**Exercise**
Please print the entries below exactly, from the line with "You are a computer-use agent. 619x384 pixels." through the line with "Click the SMS", including both of those lines and leaving out all others.

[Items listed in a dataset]
--------------------------------
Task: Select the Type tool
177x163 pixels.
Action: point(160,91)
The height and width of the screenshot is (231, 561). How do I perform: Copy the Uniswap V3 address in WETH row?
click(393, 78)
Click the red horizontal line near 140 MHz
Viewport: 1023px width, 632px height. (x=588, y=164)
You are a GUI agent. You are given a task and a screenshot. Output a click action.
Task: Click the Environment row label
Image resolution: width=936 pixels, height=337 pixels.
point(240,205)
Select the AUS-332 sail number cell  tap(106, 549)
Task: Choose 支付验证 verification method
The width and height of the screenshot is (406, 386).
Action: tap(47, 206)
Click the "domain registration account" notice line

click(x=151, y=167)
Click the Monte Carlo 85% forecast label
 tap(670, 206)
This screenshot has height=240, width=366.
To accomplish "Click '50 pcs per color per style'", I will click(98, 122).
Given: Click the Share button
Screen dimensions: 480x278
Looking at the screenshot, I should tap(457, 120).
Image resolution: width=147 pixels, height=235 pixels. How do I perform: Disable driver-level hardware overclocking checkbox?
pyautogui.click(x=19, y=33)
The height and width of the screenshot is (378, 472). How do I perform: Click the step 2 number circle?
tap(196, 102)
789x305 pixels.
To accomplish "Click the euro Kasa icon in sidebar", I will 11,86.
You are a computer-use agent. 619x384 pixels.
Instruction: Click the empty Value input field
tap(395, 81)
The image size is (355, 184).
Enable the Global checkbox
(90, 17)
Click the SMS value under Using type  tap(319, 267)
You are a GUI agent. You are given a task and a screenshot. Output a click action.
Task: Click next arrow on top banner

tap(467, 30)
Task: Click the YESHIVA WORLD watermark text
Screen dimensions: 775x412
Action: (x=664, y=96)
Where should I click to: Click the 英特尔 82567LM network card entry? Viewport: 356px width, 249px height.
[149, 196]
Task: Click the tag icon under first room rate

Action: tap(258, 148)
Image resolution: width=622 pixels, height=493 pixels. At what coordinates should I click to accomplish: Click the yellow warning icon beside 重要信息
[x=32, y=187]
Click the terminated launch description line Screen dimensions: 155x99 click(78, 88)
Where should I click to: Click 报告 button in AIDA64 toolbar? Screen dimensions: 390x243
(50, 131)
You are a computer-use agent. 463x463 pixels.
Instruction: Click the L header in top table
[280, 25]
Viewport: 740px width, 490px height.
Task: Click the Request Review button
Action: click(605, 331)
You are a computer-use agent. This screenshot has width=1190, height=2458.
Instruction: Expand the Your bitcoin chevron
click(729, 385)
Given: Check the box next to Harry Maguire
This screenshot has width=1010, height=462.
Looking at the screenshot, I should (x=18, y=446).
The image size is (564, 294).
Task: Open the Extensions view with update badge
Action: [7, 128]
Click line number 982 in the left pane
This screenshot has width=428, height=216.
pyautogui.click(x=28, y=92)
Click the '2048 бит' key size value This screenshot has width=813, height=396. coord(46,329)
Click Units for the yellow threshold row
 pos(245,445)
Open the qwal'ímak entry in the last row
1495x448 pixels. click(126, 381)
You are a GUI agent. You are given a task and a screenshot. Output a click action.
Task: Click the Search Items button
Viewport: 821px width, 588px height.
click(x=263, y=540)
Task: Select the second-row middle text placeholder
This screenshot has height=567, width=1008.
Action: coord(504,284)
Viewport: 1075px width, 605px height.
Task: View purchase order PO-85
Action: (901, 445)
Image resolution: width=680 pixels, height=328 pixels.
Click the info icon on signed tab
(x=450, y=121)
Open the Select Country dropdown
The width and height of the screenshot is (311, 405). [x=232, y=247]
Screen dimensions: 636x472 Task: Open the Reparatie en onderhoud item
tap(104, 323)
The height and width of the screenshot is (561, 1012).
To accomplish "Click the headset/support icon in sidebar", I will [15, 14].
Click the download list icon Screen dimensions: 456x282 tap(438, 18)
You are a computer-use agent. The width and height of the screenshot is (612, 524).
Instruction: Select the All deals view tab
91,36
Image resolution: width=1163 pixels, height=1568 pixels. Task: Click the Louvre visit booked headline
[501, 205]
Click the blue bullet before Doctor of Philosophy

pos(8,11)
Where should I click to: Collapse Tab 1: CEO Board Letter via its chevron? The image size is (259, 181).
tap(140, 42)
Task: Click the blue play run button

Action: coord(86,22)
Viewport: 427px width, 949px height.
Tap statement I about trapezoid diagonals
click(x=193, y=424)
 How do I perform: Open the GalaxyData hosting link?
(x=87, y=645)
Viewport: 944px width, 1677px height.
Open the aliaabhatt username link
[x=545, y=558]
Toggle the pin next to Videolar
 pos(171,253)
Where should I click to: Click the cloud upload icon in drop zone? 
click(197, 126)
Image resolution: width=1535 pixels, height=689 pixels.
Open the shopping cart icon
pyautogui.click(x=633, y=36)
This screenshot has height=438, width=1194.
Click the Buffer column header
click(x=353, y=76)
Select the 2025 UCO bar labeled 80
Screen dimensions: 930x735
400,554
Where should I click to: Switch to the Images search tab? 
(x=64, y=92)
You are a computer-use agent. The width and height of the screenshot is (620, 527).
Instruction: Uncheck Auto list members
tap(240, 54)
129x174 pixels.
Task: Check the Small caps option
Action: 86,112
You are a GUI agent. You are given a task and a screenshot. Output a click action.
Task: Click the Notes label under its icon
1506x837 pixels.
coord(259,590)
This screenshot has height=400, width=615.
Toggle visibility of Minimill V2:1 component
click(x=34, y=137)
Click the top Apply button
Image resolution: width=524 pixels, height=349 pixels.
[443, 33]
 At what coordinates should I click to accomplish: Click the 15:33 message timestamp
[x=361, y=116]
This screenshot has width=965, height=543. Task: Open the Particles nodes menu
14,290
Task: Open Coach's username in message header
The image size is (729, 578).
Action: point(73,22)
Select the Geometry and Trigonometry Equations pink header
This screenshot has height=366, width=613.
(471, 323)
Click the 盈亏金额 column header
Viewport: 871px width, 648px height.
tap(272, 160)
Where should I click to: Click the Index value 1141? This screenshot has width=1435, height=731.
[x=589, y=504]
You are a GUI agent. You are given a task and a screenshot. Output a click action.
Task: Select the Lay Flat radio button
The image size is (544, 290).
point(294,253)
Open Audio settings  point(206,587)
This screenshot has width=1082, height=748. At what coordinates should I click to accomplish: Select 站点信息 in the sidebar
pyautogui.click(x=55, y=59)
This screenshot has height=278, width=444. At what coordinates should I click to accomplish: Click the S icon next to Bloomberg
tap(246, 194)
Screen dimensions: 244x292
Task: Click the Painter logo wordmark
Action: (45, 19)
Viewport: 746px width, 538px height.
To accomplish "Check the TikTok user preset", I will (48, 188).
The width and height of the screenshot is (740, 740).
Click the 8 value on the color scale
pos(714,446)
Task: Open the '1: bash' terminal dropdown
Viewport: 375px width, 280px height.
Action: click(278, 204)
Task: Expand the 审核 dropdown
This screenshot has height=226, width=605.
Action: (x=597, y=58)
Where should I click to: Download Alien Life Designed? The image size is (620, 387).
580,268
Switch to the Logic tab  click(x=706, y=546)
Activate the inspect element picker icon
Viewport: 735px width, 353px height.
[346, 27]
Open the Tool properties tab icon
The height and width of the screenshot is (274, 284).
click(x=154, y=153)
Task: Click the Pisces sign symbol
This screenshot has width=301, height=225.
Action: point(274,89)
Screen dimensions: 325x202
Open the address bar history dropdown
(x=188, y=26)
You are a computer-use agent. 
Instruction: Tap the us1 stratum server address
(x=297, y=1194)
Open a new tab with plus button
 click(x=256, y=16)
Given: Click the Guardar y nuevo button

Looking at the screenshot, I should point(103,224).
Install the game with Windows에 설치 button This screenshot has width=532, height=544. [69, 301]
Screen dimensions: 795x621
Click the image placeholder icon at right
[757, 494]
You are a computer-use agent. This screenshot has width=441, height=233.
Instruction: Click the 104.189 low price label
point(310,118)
--------------------------------
**Solved problem**
You are a computer-use agent. 619x384 pixels.
Instruction: Click the empty Value input field
tap(395, 81)
The image size is (355, 184).
Enable the Global checkbox
(90, 17)
Click the SMS value under Using type  tap(319, 267)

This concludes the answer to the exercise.